### SOURCE PASSAGE
Cascading Tutorial Has code image
Paco Nathan
The tutorial begins with a quick pre-flight check: Set up and test your environment, choosing to use either laptop or cloud. We'll cover a brief history of Cascading and related open-source projects (Cascalog, Scalding, etc.), plus an overview of typical use cases. Then we'll build and run the simplest-possible Cascading app, using it to discuss definitions of the most commonly used components of data pipelines.

We'll explore some of the theory which supports the use of abstraction layers for Hadoop: deterministic vs. non-deterministic query planners, aspects of functional programming, pattern language, literate programming, and the software engineering considerations of Hadoop system integration, operationalizing apps, and design patterns for bringing Enterprise teams together.
######
### DATA SECTION
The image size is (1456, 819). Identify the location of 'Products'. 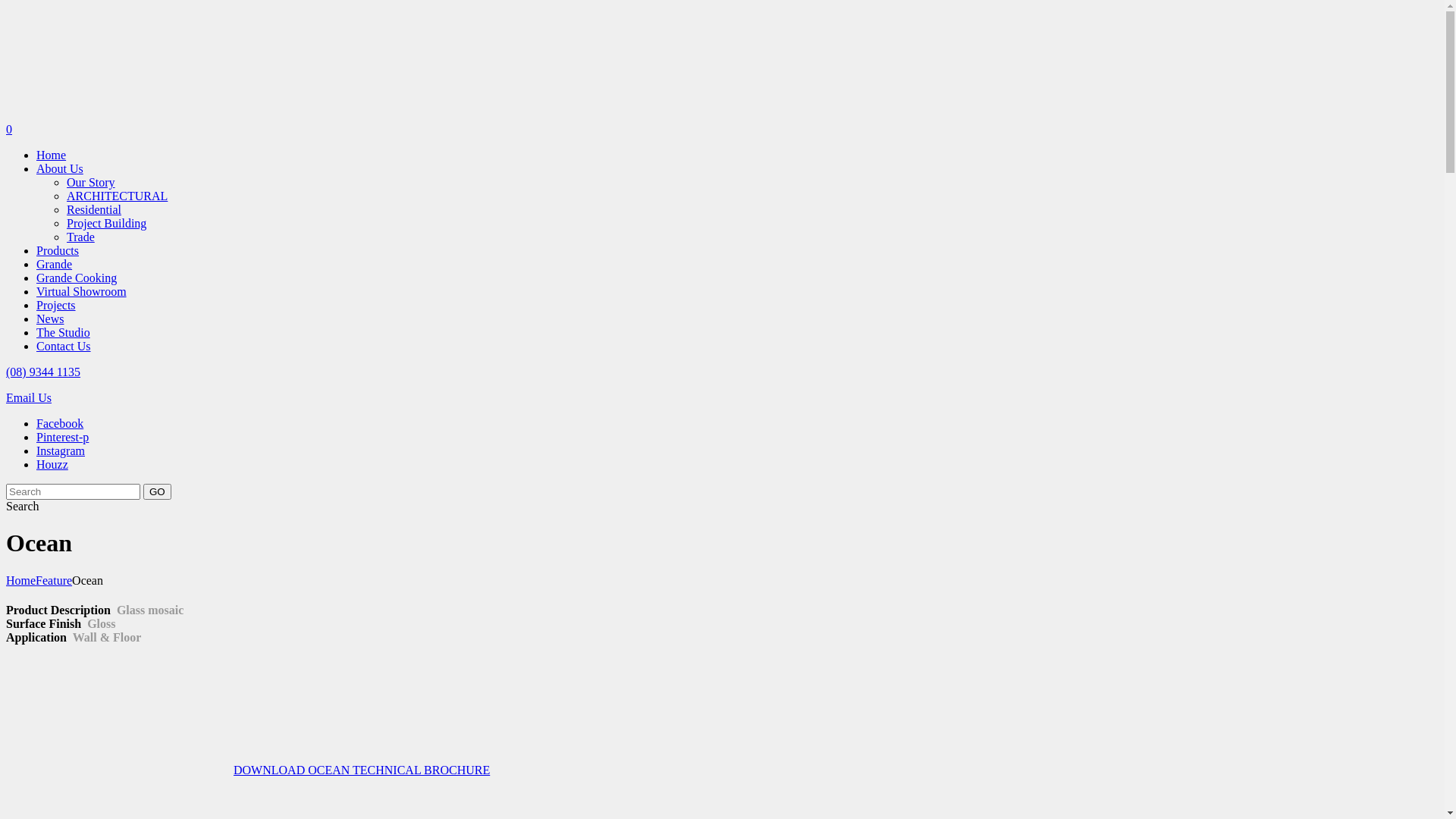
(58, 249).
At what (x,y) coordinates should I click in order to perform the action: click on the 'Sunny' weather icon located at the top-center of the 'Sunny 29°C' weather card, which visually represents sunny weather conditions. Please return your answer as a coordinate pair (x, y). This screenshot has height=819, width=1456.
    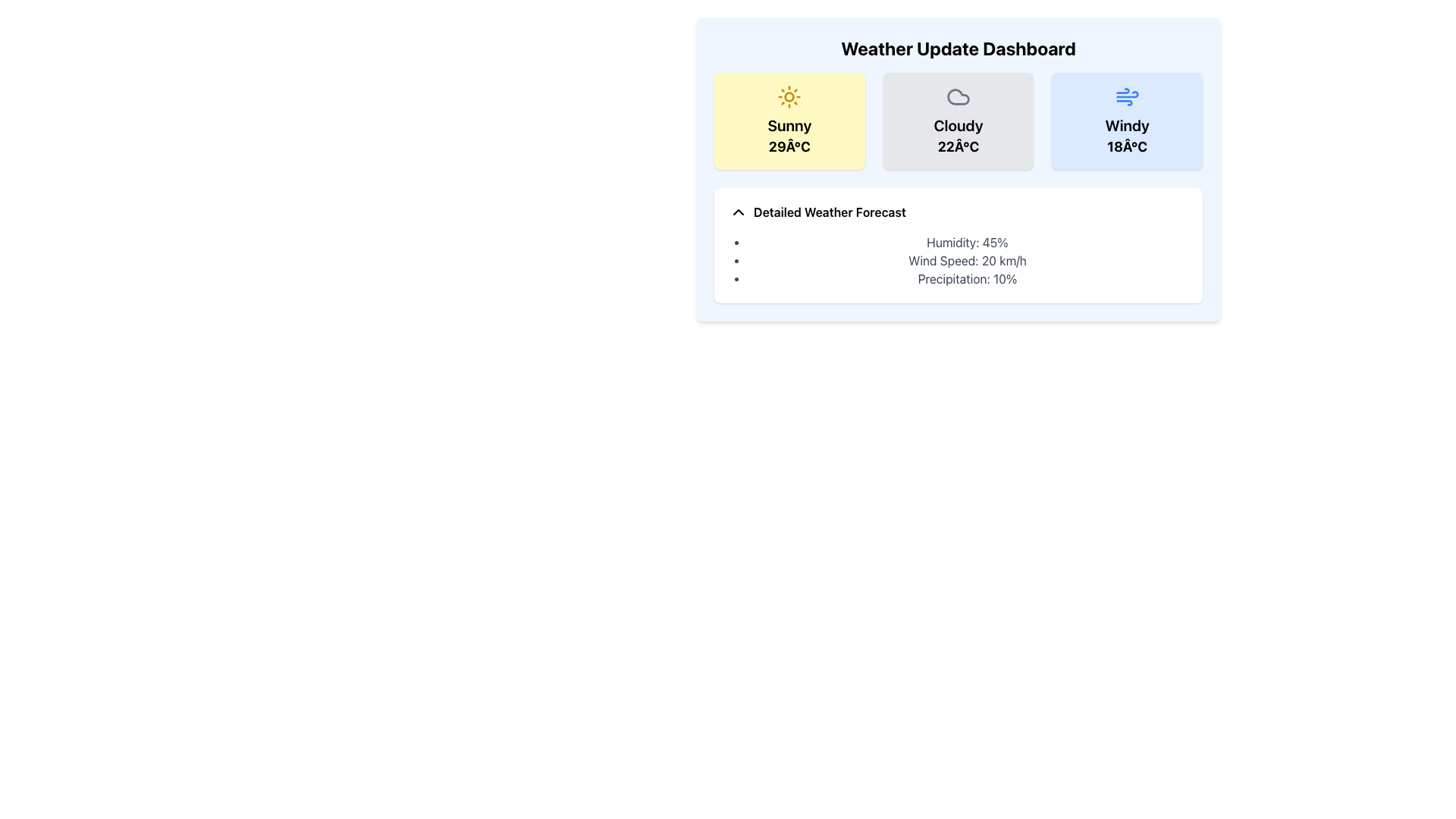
######
• _PROBLEMS_
**A.** Name each theory topic that the Cascading tutorial description says will be explored to support the use of abstraction layers for Hadoop.
**B.** Write a continuation of the Cascading tutorial description that starts right after its final sentence.

• _RESPONSES FOR EACH TASK_
**A.**
- Deterministic vs. non-deterministic query planners
- Aspects of functional programming
- Pattern language
- Literate programming
- The software engineering considerations of Hadoop system integration, operationalizing apps, and design patterns for bringing Enterprise teams together

**B.**
Then we'll work through a progression of sample apps, each building upon the last to show more sophisticated pipelines and explore more components of Cascading (Word Count, Customized Operation, Joins at scale), along with comparisons to similar constructs in Hive and Pig. We'll summarize with a full implementation of TF-IDF (search index) in Cascading, and show how to instrument and test the app.

Branching out into other languages, we will compare Word Count also in Cascalog and Scalding, then work through examples using ANSI SQL (Lingual) and PMML (Pattern). We'll conclude by reviewing a case study: Using Cascalog on Open Data from the City of Palo Alto.

Prerequisites: Bash command line, some programming in Java, plus familiarity with Git/GitHub.

Note: This class is part lecture and part hands-on; you are required to bring a laptop.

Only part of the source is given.